- O governo dos Estados Unidos, sob o presidente Donald Trump, anunciou endurecimento da política de vistos para a América Latina e o Caribe.
- Inicialmente, a medida afeta 26 pessoas, sem divulgação de nomes ou nacionalidades.
- A política visa potências adversárias que possam ameaçar a segurança nacional, expandindo uma restrição de vistos já existente.
- O histórico caso de maior repercussão envolveu o presidente colombiano Gustavo Petro, que teve o visto retirado após participação em uma manifestação na ONU; sanções já foram anunciadas, mas posteriormente retiradas.
- O Departamento de Estado afirma que não é obrigado a divulgar nomes por confidencialidade e que usará todas as ferramentas para proteger os interesses de segurança nacional.
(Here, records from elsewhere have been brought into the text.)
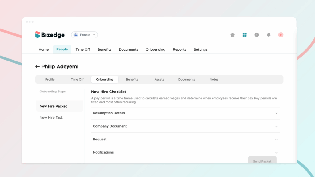The height and width of the screenshot is (177, 315).
Task: Select New Hire Packet step
Action: (53, 106)
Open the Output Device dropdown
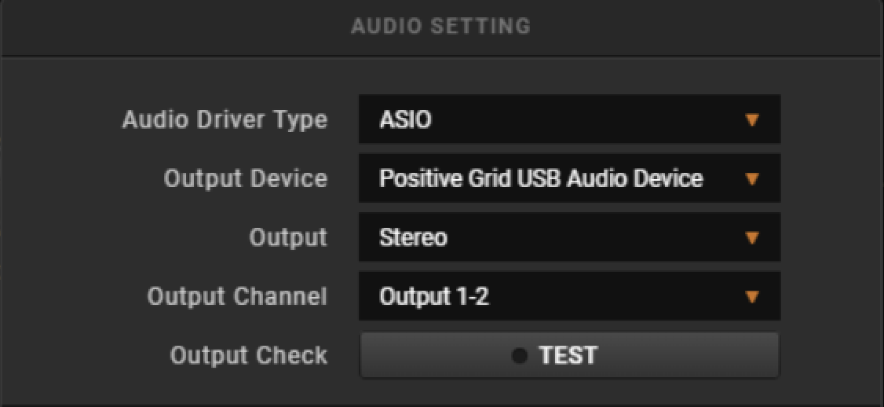 click(x=569, y=178)
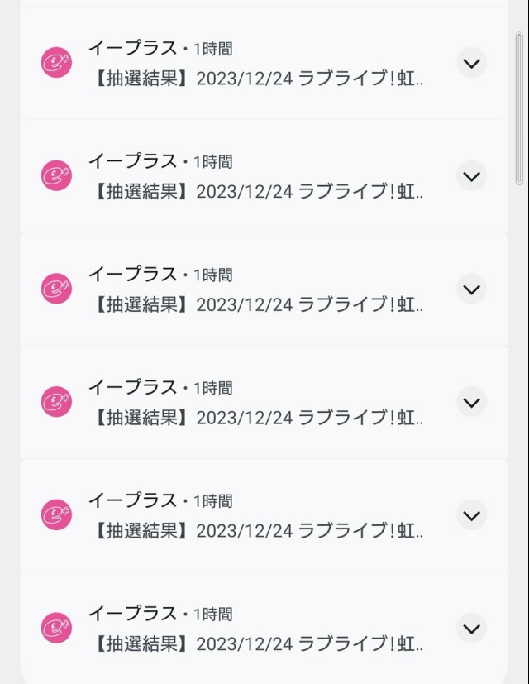This screenshot has height=684, width=529.
Task: Open the first 【抽選結果】 2023/12/24 message
Action: (258, 79)
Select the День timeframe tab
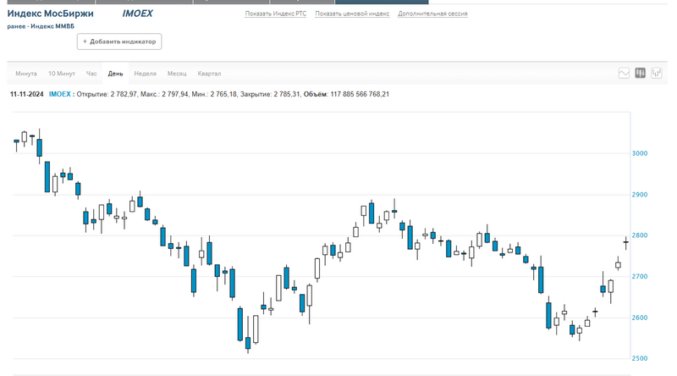The height and width of the screenshot is (376, 677). coord(115,74)
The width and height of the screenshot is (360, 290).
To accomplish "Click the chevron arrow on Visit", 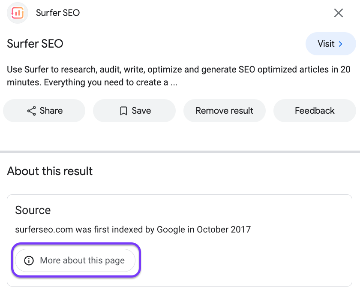I will [341, 44].
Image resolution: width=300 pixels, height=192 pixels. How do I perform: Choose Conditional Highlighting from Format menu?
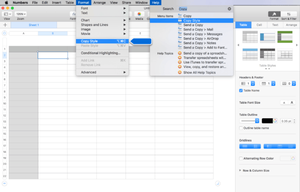101,53
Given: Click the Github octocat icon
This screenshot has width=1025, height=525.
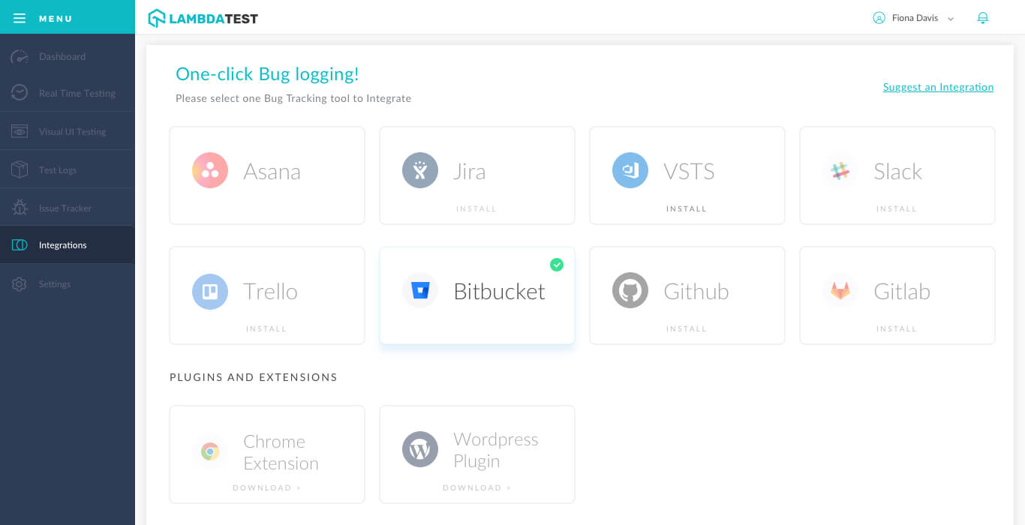Looking at the screenshot, I should point(630,290).
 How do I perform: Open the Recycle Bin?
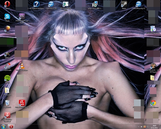(7, 103)
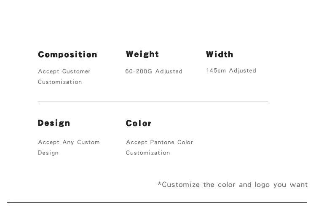This screenshot has height=213, width=316.
Task: Click the "Accept Any Custom" text line
Action: [69, 143]
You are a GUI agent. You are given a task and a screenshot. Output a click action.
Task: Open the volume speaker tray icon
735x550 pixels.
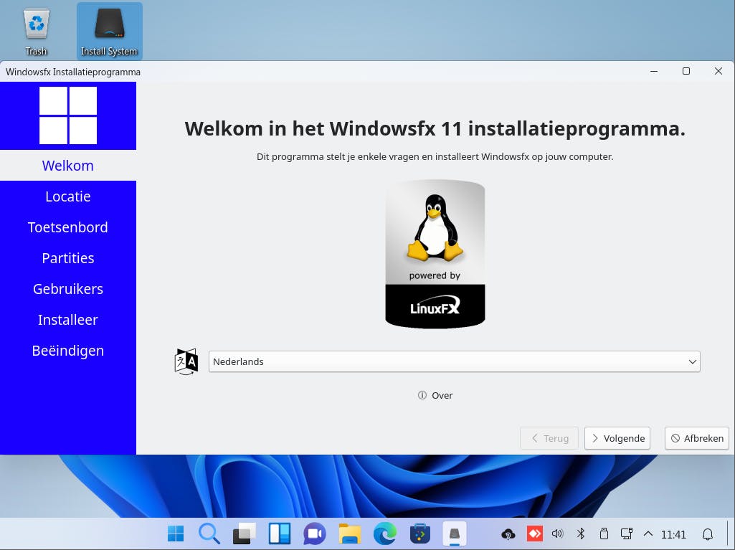tap(557, 534)
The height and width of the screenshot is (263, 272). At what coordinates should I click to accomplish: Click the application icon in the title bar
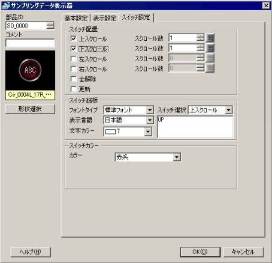coord(5,5)
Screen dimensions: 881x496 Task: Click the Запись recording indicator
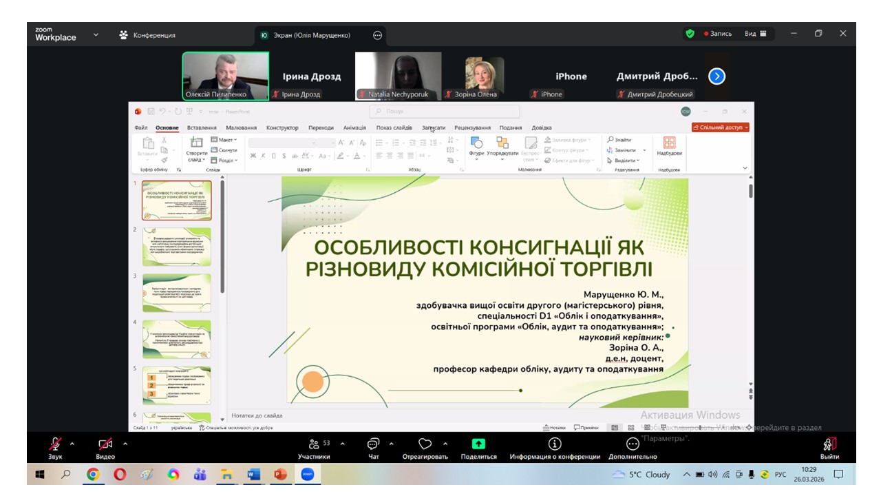717,34
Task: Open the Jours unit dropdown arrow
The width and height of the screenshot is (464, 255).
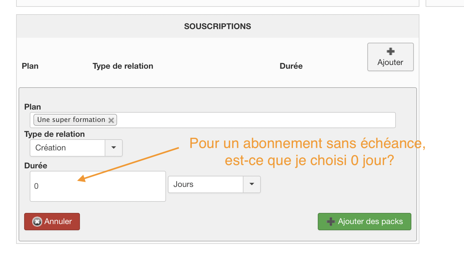Action: point(252,184)
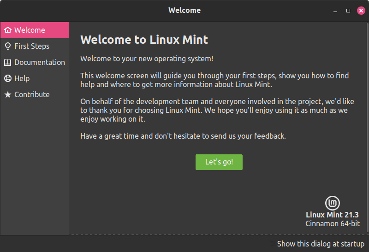The image size is (369, 252).
Task: Close the Welcome dialog with pink X
Action: pos(361,11)
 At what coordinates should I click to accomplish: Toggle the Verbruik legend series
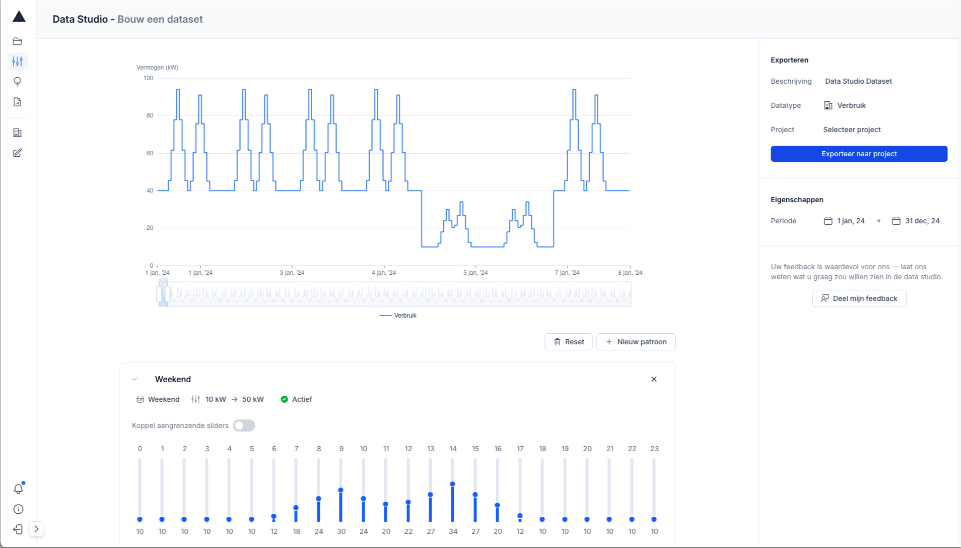pyautogui.click(x=398, y=316)
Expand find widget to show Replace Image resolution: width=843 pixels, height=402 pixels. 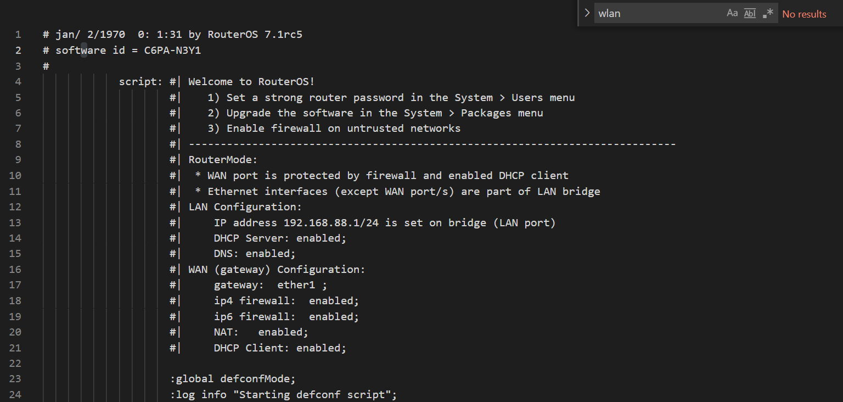[x=587, y=13]

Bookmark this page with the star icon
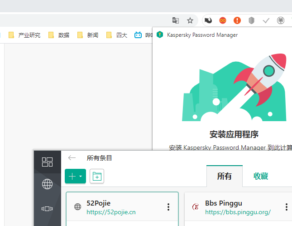[190, 20]
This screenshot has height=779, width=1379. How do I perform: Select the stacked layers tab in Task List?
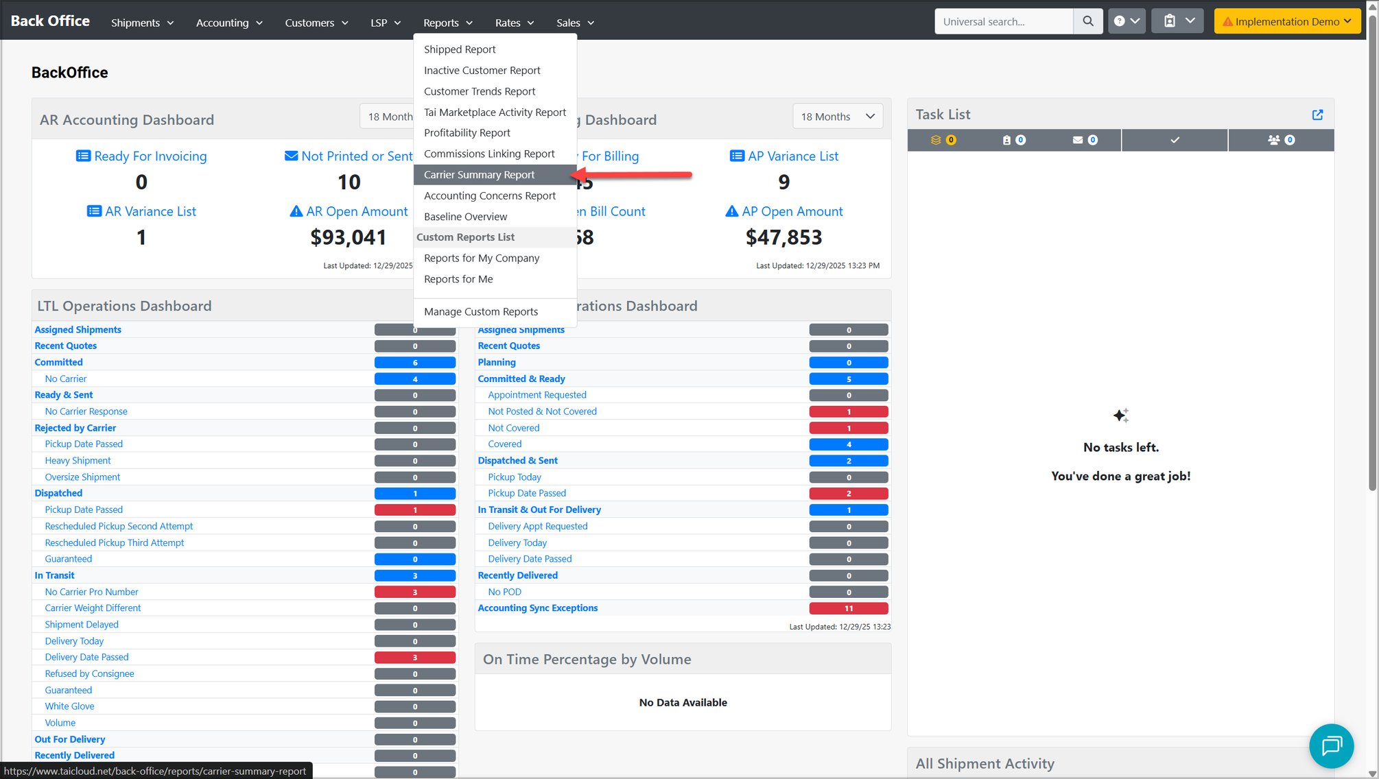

O governo dos Estados Unidos, sob o presidente Donald Trump, anunciou nesta quinta-feira (16) um endurecimento da política de vistos para a América Latina e o Caribe. A medida, em estágio inicial, afeta 26 pessoas, com detalhes sobre quem são ainda não divulgados.
A nota oficial sustenta que a nova expansão visa impedir que potências adversárias possuam ativos ou comprometam a segurança e a prosperidade dos EUA na região. A restrição se baseia em financiar, apoiar de forma significativa ou realizar atividades que contrariem os interesses norte-americanos.
Segundo o comunicado, a Administração usará todas as ferramentas disponíveis para proteger a segurança nacional. O texto também explica que a política se aplica a cidadãos de países do Hemisfério Ocidental com vínculos que prejudiquem os EUA.
Contexto recente
O tema de restrições de visto já teve uso significativo pelo governo, incluindo o caso do presidente colombiano Gustavo Petro. Em setembro, durante a visita às ruas de Nova York para a ONU, Petro participou de ato pró-Palestina e fez críticas a Trump, o que motivou a retirada do visto no mês seguinte.
O Departamento de Estado não especifica nomes por motivos de confidencialidade, mesmo em casos de interesse público. Em paralelo, foram anunciadas sanções contra Petro e familiares, que foram revertidas posteriormente em processo de normalização das relações entre os dois países.